Ils ont mitonné un dispositif aux petits oignons : là, des tracteurs armés de bras à vapeur pour désinfecter les sols ; ici, une ruche de bourdons pour remplacer la pollinisation manuelle des tomates… Cette année, les maraîchers nantais ont rejoint la programmation des MuscaDétours, manifestation habituellement dévolue à la mise en valeur du vignoble. Avec une promesse : montrer au public les techniques alternatives de production. « C’est une formidable opportunité de réconcilier les citadins avec les maraîchers », explique le directeur de la Fédération, Antoine Thiberge. Et le voilà, sous les serres de La Chapelle‐Basse‐Mer, qui égrène les performances du département. Leader national pour la production de mâche, de radis ou de poireaux primeurs, le secteur emploie 2500 équivalents temps plein. Ce qu’Antoine Thiberge dit moins, en revanche, c’est que le maraîchage, comme la vigne qui s’étire plus à l’ouest, est particulièrement gourmand en produits chimiques comparé à sa très faible emprise (1 % de la surface agricole du département). Dans ces communes du sud‐Loire, entre les serres et les rangées de ceps, les pesticides font toujours partie du décor. De ses coulisses, tout du moins.

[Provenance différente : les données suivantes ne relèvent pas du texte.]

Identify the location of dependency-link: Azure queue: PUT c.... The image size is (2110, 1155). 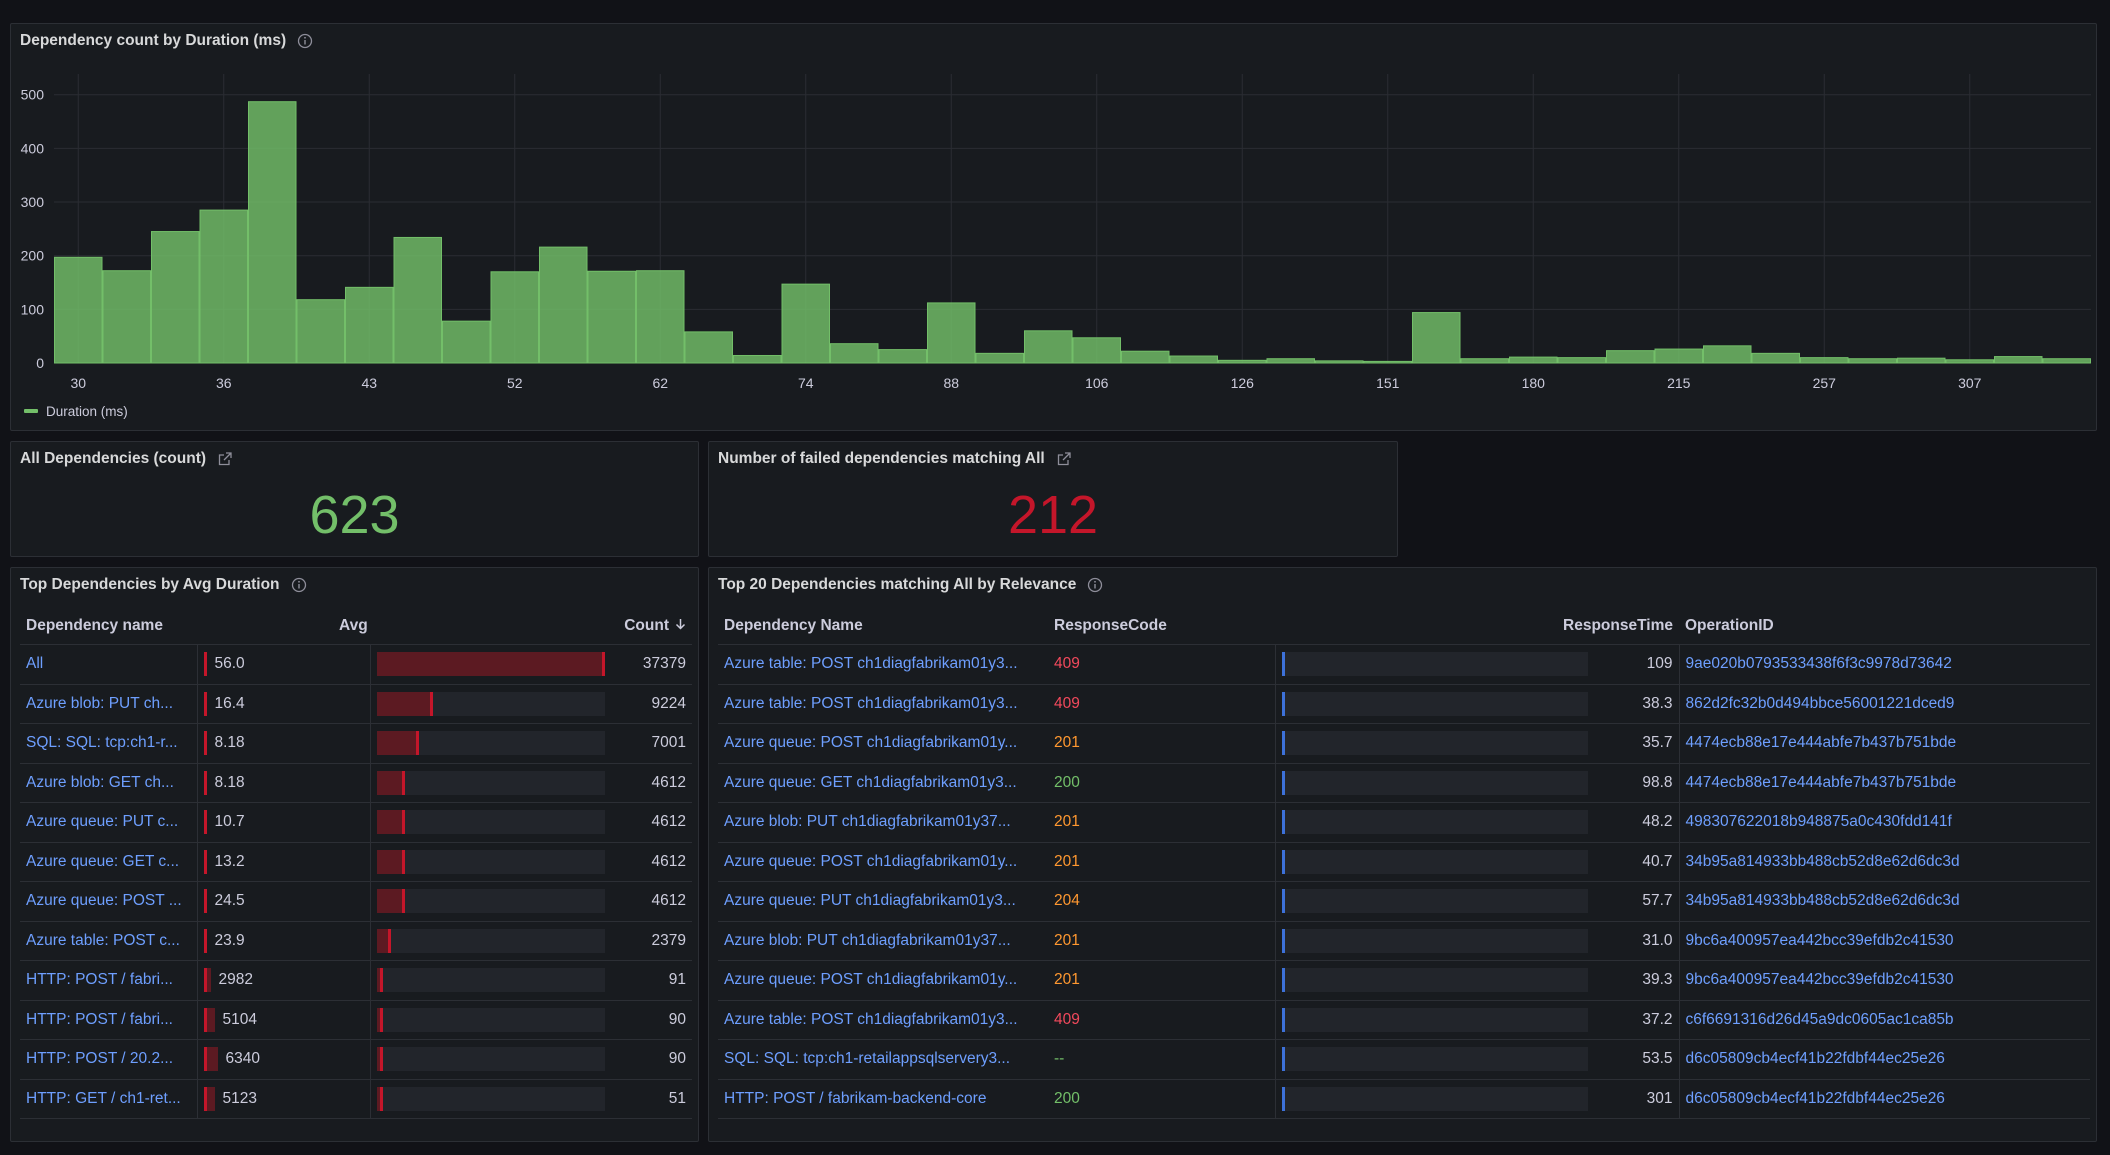
(102, 822).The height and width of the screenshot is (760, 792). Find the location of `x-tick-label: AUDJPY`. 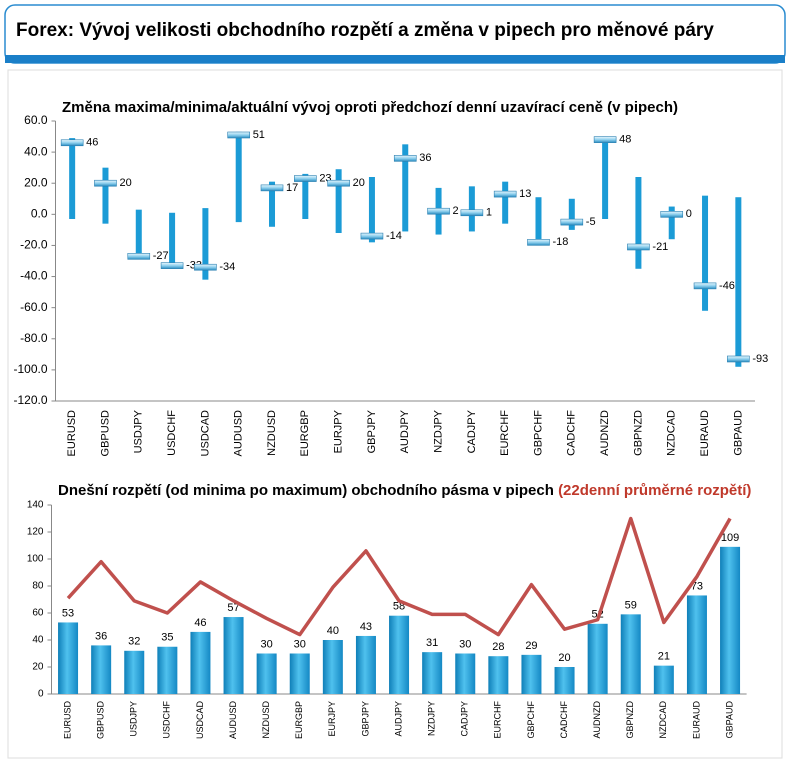

x-tick-label: AUDJPY is located at coordinates (398, 719).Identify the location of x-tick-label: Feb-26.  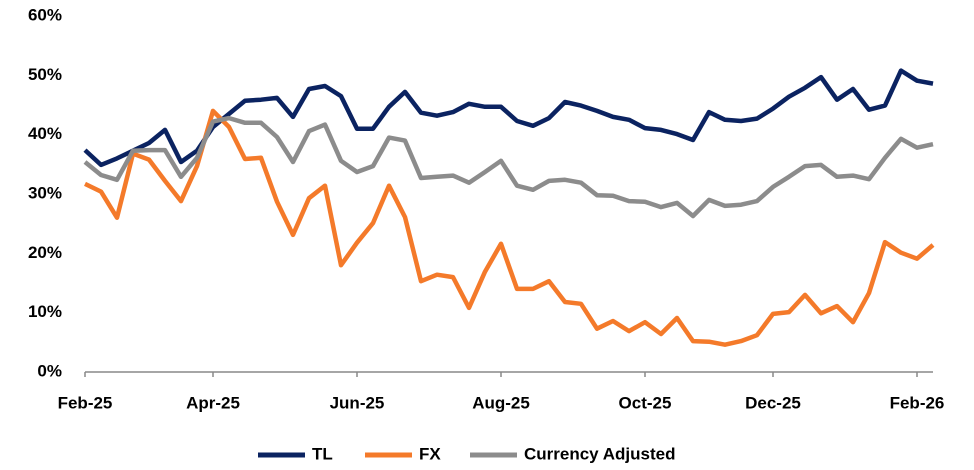
(918, 402).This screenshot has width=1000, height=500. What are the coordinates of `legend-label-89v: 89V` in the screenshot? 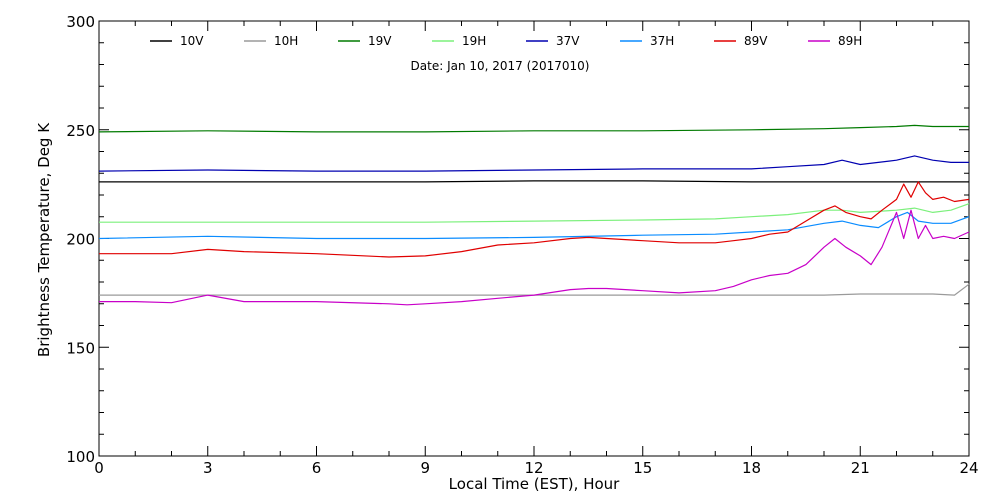 It's located at (756, 41).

C’est ce que démontrent les données de la Banque nationale des ventes distributeurs (BNV‑d) que révèle Mediacités. En apparence, l’évolution des ventes de pesticides agricoles dans le département est flatteuse : de 2008 à 2016, elle a connu une baisse de 19 % en moyenne lissée. Un signe positif. Sauf que la Loire‐Atlantique reste en haut du classement des départements les plus gourmands en produits phytosanitaires. Que cette baisse masque de fortes irrégularités. Et qu’elle est liée à la diminution considérable d’une seule substance : le metam‐sodium. Sans elle, la baisse, dans le département, n’est plus que de 6 %, en moyenne lissée.